Liam Fox tells UK businesses to invest more abroad

If Liam Fox set out to alienate and upset business leaders, he probably could not be doing a better job of it.

First he characterised them and their outfits as fat and lazy.

Now I’ve learned that he shocked a group of them, brought together by the Confederation of British Industry (CBI), when he said they should place more of their capital outside Britain.

This seemed a dangerous and explosive thing to say when there are widespread concerns that Brexit will lead to a costly investment drought in the UK.

"Right now we need as much investment here as we can possibly get, to prevent a rise in unemployment - which is what many of us believe will be the painful reality of leaving the EU", said the head of a huge UK company."Few of us could really believe that he was telling us to invest more in other parts of the world. There was a real sense in the room of 'this is bonkers'".

Senior City figures said Fox turned the atmosphere 'icy' with his suggestions. Credit: PA

A senior City figure said: "We assumed he would be telling us to invest here. It was literally amazing that he said we should do precisely the opposite".

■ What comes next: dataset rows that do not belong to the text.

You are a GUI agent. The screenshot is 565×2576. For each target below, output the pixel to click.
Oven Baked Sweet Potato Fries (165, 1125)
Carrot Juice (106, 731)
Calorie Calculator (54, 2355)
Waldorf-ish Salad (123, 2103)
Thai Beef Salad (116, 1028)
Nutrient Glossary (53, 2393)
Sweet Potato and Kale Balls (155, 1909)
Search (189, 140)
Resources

Another said the atmosphere in the room was "icy" - and said Mr Fox left without the usual applause.

The explosive remarks were made last Monday by Fox, the cabinet minister charged with negotiating trade deals that can offset the anticipated negative impact on our exports of Brexit.

He was addressing the CBI President's Committee, and the justification for what he said was that Britain is not paying its way in the world.

We are suffering from a record 7% current account deficit – in part because UK businesses and institutions are no longer earning as much as they did on their overseas investments.

Whereas foreign companies with operations here are taking more profits out of Britain than in the past.

Prime ministers since Margaret Thatcher have been trying to persuade multinationals to invest in Britain. Credit: PA

Fox was extolling the virtues of Outward Direct Investment, or ODI, as opposed to Foreign Direct Investment here by overseas firms.

If this becomes official government policy, it would represents a huge shift, since successive prime ministers have since Thatcher tried to persuade big multinationals – from Japan, the US and China, to name a few – to invest in Britain.

Most economists would probably agree with Mr Fox that over the long term it would be helpful to the UK if British companies increased their stock of productive capital abroad.

But to do that on a large scale now could be seen as potentially triggering a balance-of-payments and sterling crisis, because it could be seen as a vote of little confidence in the prospects for the UK of our indigenous businesses.

Prime Minister Theresa Mat at the G20 Summit in China earlier this month. Credit: PA

On Theresa May’s recent trip to China for the G20, she was warned by America’s President Obama and premier Abe of Japan that US and Japanese companies operating in the UK could move their investments out of the UK in the absence of more clarity on our future trading relationship with the EU.

There are growing concerns, especially in parts of the UK dependent on foreign owned car plants and engineering, and in the City of London, that capital and jobs will seep away from Britain.

Unless businesses can be given confidence that the UK will retain relatively frictionless access to the EU’s single market, which is the UK’s biggest export market.

A spokesman for Liam Fox said: "Liam was making the point that over time you need a balance of Inward and Outward investment for the current account".